::: Records to process :::

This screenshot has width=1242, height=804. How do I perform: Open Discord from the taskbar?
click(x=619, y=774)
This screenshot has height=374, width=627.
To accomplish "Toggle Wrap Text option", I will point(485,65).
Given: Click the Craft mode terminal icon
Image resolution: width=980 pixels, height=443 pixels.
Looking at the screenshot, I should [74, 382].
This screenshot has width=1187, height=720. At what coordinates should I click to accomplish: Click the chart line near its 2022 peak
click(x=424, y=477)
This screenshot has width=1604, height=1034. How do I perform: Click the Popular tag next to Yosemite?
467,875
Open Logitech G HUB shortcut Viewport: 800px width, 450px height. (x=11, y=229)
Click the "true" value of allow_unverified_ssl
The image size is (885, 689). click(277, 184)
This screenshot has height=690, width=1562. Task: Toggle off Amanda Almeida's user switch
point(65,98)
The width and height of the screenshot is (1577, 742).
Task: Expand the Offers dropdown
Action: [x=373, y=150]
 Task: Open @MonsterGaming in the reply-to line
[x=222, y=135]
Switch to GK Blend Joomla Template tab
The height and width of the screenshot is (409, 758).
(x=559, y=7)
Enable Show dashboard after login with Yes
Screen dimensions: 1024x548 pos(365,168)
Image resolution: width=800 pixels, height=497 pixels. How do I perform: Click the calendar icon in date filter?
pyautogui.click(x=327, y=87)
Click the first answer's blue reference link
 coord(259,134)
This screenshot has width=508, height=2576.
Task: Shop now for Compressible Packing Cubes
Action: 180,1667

:::

▶ _Task goal_
The records above are to be copied in full, exactly as written.

▶ _Solution to this task_
This screenshot has width=1242, height=804. How do I perform: Open Discord from the taskbar?
click(x=619, y=774)
This screenshot has height=374, width=627.
To accomplish "Toggle Wrap Text option", I will point(485,65).
Given: Click the Craft mode terminal icon
Image resolution: width=980 pixels, height=443 pixels.
Looking at the screenshot, I should [74, 382].
This screenshot has width=1187, height=720. At what coordinates should I click to accomplish: Click the chart line near its 2022 peak
click(x=424, y=477)
This screenshot has width=1604, height=1034. How do I perform: Click the Popular tag next to Yosemite?
467,875
Open Logitech G HUB shortcut Viewport: 800px width, 450px height. (x=11, y=229)
Click the "true" value of allow_unverified_ssl
The image size is (885, 689). click(277, 184)
This screenshot has height=690, width=1562. Task: Toggle off Amanda Almeida's user switch
point(65,98)
The width and height of the screenshot is (1577, 742).
Task: Expand the Offers dropdown
Action: [x=373, y=150]
 Task: Open @MonsterGaming in the reply-to line
[x=222, y=135]
Switch to GK Blend Joomla Template tab
The height and width of the screenshot is (409, 758).
(x=559, y=7)
Enable Show dashboard after login with Yes
Screen dimensions: 1024x548 pos(365,168)
Image resolution: width=800 pixels, height=497 pixels. How do I perform: Click the calendar icon in date filter?
pyautogui.click(x=327, y=87)
Click the first answer's blue reference link
 coord(259,134)
This screenshot has width=508, height=2576.
Task: Shop now for Compressible Packing Cubes
Action: 180,1667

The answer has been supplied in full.